How Does Corequisite Remediation Change Student Experiences? Results from a Randomized Study in Five Texas Community Colleges
Mar 24, 2021
In this report, researchers use data from a randomized control trial at five community colleges in Texas to examine contrasts in student experiences between college students who were assigned either to corequisite remediation or to standalone developmental education courses in eight areas, such as early opportunities to make progress with college coursework, rigor of coursework and expectations, and opportunities for peer learning.
Until recently, many colleges provided academic support to students by requiring students to complete one or more developmental education courses in a subject area before they could enroll in college-level coursework. As early as 2010, research indicated that very few students were making it out of these developmental education courses and into credit-bearing coursework.
Colleges have been experimenting with new approaches that accelerate students into college courses. In this study, researchers focus on one of these approaches to acceleration: corequisite remediation. Corequisite remediation requires that students who are identified as requiring additional academic support be placed immediately into a college course while receiving aligned academic support during that same semester.
Research has shown that corequisite remediation has positive impacts on academic outcomes relative to the traditional approach of requiring students to take developmental education courses. However, little is known about how student experiences differ in corequisite remediation relative to developmental education courses.

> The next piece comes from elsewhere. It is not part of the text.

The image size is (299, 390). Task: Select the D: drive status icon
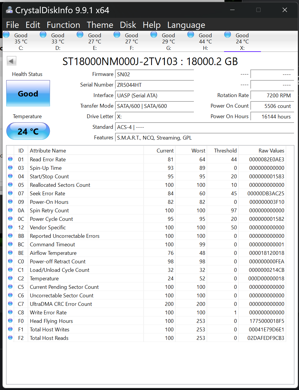coord(43,35)
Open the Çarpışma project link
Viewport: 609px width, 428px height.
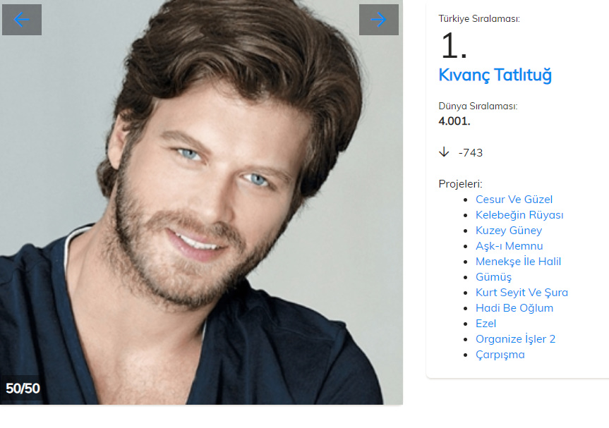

In this report, researchers use data from a randomized control trial at five community colleges in Texas to examine contrasts in student experiences between college students who were assigned either to corequisite remediation or to standalone developmental education courses. Researchers examined eight areas: (1) early opportunities to make progress, (2) intensity and compression of academic practice, (3) rigor of coursework and expectations, (4) alignment of academic remediation with college coursework, (5) opportunities for student-centered learning, (6) opportunities for peer learning, (7) support for success skills (e.g., study skills, social and emotional competencies), and (8) exposure to stigma.